[Provided records — start]

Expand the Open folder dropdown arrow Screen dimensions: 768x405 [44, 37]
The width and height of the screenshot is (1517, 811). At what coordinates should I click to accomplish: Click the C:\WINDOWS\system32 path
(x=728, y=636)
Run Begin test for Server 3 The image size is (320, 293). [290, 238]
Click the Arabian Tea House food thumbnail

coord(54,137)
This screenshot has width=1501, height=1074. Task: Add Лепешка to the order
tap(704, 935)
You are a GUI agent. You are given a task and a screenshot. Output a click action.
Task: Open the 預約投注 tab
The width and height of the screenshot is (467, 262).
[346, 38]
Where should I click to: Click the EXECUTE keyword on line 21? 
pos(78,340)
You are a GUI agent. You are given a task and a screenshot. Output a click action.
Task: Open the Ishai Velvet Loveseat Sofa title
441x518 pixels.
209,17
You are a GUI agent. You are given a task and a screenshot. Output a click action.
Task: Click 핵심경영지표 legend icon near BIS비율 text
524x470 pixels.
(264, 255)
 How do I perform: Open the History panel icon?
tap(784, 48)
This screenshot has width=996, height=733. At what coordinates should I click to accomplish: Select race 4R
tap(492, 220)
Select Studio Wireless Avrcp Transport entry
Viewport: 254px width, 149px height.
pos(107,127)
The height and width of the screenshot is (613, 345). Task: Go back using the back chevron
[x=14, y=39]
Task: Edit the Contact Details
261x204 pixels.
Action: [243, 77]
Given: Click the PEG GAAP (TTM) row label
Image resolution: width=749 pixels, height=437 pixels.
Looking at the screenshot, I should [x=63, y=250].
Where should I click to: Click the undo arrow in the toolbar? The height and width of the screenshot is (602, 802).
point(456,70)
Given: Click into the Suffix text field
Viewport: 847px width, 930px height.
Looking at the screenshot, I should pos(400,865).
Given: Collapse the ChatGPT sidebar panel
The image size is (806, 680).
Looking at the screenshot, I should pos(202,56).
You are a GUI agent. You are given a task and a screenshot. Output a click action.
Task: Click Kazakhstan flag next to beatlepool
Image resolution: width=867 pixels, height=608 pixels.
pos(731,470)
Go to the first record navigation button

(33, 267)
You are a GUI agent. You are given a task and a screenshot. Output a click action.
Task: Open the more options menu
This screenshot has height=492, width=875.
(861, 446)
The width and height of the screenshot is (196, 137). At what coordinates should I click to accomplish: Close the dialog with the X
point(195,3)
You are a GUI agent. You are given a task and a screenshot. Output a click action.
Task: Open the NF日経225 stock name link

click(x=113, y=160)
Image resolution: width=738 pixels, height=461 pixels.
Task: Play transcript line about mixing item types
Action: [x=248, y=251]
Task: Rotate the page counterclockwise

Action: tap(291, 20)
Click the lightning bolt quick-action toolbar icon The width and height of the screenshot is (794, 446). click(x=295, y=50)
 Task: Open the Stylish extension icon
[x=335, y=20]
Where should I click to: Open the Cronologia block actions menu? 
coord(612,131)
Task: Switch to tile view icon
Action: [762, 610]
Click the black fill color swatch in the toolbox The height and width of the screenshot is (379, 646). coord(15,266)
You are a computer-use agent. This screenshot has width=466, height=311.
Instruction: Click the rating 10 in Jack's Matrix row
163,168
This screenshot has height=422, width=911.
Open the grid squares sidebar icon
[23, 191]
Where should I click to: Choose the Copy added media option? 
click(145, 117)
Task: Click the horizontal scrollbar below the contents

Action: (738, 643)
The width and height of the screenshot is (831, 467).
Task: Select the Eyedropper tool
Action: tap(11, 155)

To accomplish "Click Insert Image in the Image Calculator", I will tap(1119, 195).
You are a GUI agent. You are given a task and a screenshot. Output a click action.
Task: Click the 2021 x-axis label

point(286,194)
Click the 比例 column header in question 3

[Provided records — finish]

_Problem requirements_. Copy all lines of the preceding data that hold the word "text".

_Final answer_.
Task: Click 핵심경영지표 legend icon near BIS비율 text
Given: Click into the Suffix text field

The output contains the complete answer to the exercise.